In NYC and Washington, has bike share lead to an increase in bike mode share?
Thanks for the update on this, Michael. Downside to the delay is evidenced by the number of people above who “just don’t get it” when it comes to bike share.
Washington DC and NYC =/= Portland. Washington DC and NYC=/= Portland.
Wash, rinse, and repeat. Any comparisons to NYC or DC are from folks who “just don’t get it” about cities and where Portland ranks.
Minneapolis MAY the best comparison, of a similar metro size, but the city is much flatter than Portland. Portland has a lot more people living close to downtown or in areas where they may use a bike share for a short jaunt to a store.
Boulder, no. Virtually no tourist industry but a massive university. Much smaller. Not a good comparison.
I didn’t say DC and NYC = PDX
Those are only two examples of the many, many bike share systems operating in the world. …and Minneapolis and Boulder bring the comparison group to four.
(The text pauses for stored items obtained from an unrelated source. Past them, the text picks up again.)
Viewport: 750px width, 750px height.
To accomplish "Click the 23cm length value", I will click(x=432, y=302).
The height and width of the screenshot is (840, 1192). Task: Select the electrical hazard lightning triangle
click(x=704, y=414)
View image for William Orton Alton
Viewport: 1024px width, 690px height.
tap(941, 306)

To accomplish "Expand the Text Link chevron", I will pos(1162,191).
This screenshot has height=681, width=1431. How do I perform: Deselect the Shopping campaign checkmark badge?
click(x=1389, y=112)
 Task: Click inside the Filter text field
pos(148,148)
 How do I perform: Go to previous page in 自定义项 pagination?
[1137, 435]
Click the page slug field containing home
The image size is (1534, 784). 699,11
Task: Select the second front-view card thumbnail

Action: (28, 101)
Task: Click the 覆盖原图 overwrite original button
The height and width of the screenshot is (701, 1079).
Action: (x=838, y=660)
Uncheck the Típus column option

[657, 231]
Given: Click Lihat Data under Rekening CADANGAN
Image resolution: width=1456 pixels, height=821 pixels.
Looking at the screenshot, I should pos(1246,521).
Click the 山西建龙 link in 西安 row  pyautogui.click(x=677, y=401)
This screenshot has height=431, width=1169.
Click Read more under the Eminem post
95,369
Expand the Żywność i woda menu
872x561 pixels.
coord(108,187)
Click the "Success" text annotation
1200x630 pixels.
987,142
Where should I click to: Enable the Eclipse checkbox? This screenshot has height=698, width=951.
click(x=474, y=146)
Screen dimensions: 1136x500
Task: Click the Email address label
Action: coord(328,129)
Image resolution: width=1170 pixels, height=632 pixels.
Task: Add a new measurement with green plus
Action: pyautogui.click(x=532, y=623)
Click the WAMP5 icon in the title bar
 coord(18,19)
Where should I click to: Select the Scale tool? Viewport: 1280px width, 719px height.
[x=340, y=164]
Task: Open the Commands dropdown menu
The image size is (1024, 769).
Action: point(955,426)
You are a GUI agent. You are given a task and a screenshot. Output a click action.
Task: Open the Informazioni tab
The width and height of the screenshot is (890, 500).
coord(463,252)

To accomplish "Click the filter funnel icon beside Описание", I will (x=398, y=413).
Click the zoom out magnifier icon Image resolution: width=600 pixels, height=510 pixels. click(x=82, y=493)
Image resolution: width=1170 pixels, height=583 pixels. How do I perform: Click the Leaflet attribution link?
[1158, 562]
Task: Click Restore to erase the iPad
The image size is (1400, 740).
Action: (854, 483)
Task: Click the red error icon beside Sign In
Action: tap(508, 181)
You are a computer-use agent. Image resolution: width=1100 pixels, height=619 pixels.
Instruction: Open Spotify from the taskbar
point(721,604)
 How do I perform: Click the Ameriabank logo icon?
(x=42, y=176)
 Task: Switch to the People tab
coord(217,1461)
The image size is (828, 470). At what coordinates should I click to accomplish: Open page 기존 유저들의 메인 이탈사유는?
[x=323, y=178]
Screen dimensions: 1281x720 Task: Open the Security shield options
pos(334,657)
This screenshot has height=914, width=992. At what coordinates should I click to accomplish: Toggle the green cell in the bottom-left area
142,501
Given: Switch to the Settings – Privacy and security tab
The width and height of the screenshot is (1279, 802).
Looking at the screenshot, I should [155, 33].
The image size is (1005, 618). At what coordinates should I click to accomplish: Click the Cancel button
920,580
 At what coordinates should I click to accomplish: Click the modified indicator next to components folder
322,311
Minneapolis is flatter, much like downtown and the east side where bike share is targeted to? I don’t think there is great expectations that people are going to huffing these bikes up the west hills.
Bikeshare isn’t targeted to most of the regular readers of this blog, who are (I think) daily cyclists who commute with their own bikes.
It is targeted to people who want the convenience of riding a bike for some shorter trips, without the inconvenience or commitment of hauling and locking their own bikes everywhere and being compelled to ride home regardless of weather, hour, or load. Also to tourists and other visitors to the city.
Bikeshare does increase bike mode, at least it has in other cities. http://www.streetsblog.org/2013/12/12/dot-citi-bikes-are-nearly-30-percent-of-bikes-on-road-in-bike-share-zone/
More bikes on the road is good for cyclists, whether you ride a bikeshare or your own bike. Increased bike traffic raises the priority for bike infrastructure spending, and raises bike awareness among drivers.
As for locating bikeshare stations, the network has to be dense, because you can’t leave the bikes at a shop or restaurant while you go shopping etc. They are ridden from station to station. So, for example, putting an isolated station at some outlying MAX station doesn’t do anything. Who is going to take MAX from Gresham to NE 60th, pick up a bikeshare bike, and ride it into downtown to their workplace? They’ll simply ride MAX to downtown.
The bikeshare networks have to start densely in a central area, then expand as and if they are successful.
The timing of the launch is important. You probably wouldn’t want to launch in the fall, just as the rain starts and bike usage dwindles to the committed folks with rain gear. It might be ideal to launch in late winter, get the kinks worked out, then be running smoothly in time for spring. Too late for 2014, so do it right for 2015.
Thanks for the post John, it’s always nice to hear from others with a good grasp of bikeshare economics.
So much of the apprehension towards the bikeshare concept in Portland stems from a lack of undserstanding of how the system is supposed to work. I’m specifically thinking about the cries of “inequity” that were in the WWeek and other outlets for not serving sprawling East Portland with the first rollout.
This report http://www.itdp.org/documents/ITDP_Bike_Share_Planning_Guide.pdf has a lot of good information. The best graph is on page 41 and it shows which cities are successful in getting their bikes ridden (Mexico City, Paris, Lyon, Montreal, Rio, NYC) more than 5 times per day, and which cities have the most trips per 1,000 residents (Madison, London are better on this metric than the first).
Will Portland be able to out-do Minneapolis, which has poor utilization (<2 trips per bike per day) and poor penetration (fewer than 10 trips per 1,000 residents)? I hope so. In that report they list a lot of key ingredients to a successful bike share, like dense stations (start downtown) many stations (so people can use them for lots of different kinds of things).
The authors say an ideal system would have 4-8 trips per bike per day and 1 trip per 40-50 residents per day.